There’s several reasons older Americans come out to the polls more than younger ones, but the biggest reason may simply be they’re retired.
“Older people just have more free time,” Palmer said. “The opportunity cost for them to go to the polls rather than running errands or being at work is lower.”
That was the case for Basile. While she said voting has always been important to her, it’s also easier to vote now that’s she’s semi-retired.
“A lot of people when they get home from work, they’re getting home at five, six o’clock,” she said. “By the time they do dinner, they don’t want to have to go back out again.”
There’s also belief that Americans have more of a civic sense of duty as they get older, Palmer added.
That’s what brought Kathleen Garvey to the Kenmore-Tonawanda Municipal Building for early voting Thursday. The 68-year-old elder law attorney served 13 years in the U.S. Army.
“People died so we have the right to vote,” she said. “It’s very important.”
It’s also believed that older Americans are more concerned over issues like property taxes, giving them more interest in local races.
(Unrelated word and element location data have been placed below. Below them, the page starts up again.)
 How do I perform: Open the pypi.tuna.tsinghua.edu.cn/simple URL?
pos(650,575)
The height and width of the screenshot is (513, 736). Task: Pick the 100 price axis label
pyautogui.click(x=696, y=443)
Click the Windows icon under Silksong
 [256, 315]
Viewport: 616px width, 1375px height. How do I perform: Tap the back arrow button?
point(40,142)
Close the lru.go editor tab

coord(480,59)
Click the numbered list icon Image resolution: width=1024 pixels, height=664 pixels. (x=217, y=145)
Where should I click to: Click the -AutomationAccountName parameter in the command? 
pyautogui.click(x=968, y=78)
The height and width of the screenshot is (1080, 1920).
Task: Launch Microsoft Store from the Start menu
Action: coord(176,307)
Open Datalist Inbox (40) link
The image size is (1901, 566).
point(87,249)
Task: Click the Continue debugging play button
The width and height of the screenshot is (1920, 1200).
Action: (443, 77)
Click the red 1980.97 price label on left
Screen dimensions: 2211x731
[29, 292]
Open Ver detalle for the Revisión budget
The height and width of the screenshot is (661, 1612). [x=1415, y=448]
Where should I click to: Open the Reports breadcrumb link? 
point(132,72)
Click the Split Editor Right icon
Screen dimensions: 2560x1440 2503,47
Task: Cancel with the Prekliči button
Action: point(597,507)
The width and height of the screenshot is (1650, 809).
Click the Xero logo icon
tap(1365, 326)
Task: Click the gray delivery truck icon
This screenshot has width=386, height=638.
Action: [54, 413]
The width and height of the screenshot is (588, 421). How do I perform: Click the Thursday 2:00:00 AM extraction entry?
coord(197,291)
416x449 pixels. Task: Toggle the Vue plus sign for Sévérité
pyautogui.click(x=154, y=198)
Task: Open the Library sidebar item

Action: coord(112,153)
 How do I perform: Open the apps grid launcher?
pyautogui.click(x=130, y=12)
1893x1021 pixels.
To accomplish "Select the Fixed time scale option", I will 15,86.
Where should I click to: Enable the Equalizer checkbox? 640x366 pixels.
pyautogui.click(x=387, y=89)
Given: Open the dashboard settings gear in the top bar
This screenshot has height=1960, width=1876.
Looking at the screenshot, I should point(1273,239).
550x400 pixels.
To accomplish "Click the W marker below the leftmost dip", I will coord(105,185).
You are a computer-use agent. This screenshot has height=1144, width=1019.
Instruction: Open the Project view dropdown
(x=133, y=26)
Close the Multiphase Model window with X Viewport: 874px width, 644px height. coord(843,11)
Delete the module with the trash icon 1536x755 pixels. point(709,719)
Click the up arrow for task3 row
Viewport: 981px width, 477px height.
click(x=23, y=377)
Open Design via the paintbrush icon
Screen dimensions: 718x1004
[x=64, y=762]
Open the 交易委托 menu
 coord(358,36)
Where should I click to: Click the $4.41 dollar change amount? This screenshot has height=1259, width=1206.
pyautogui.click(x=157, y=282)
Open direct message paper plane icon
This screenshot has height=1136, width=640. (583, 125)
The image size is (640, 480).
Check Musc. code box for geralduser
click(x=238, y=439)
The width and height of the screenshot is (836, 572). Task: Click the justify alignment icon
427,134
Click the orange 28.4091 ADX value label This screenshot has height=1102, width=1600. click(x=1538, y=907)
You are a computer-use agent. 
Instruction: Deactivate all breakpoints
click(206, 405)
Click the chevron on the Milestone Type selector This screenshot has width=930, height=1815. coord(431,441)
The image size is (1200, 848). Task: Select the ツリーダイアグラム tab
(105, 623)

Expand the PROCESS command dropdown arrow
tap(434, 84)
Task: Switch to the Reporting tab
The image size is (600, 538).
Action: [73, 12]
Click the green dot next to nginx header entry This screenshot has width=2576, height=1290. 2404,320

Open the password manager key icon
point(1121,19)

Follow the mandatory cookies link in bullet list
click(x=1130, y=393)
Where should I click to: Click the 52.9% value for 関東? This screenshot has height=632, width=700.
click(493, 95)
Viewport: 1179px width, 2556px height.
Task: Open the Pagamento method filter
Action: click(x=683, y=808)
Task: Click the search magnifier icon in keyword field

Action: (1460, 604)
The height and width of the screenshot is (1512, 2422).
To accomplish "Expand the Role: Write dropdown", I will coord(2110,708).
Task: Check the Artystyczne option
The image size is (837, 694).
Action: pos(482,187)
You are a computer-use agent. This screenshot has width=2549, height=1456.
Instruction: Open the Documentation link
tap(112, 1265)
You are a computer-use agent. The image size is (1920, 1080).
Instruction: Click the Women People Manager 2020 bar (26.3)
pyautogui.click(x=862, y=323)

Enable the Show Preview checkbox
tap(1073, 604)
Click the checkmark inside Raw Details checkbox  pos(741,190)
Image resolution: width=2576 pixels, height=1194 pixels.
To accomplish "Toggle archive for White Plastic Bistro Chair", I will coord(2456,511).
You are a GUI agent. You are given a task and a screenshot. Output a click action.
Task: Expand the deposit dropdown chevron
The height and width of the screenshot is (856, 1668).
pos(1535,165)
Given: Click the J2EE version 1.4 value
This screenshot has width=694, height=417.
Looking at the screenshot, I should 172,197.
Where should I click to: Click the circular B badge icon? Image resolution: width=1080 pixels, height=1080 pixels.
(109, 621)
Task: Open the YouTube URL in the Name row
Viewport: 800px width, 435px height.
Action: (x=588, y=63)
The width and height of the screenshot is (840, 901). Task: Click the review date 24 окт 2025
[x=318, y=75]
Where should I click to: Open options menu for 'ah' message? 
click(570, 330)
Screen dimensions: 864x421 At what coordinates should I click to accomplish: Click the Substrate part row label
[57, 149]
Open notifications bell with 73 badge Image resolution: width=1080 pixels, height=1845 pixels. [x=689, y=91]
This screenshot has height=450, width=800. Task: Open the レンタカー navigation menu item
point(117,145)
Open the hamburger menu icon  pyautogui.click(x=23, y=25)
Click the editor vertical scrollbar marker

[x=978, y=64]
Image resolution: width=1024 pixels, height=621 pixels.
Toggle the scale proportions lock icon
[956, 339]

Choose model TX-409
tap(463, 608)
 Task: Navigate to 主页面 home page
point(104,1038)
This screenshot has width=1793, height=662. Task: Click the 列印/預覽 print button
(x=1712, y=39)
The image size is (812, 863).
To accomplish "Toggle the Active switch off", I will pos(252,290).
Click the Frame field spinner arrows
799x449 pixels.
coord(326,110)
“For one thing, we’re paying taxes and have a little more vested in the whole process of what’s going on,” said Susan Blum, 66, of Amherst, who voted Friday. “Things start at a local level.”
Their anxieties might also be pushing them to the polls. Several seniors at early voting locations told WBFO they’re worried about the future of Social Security and other protections.
“The cost of living has skyrocketed and our paychecks — you’re on a fixed income now — and they don’t go up,” Basile said.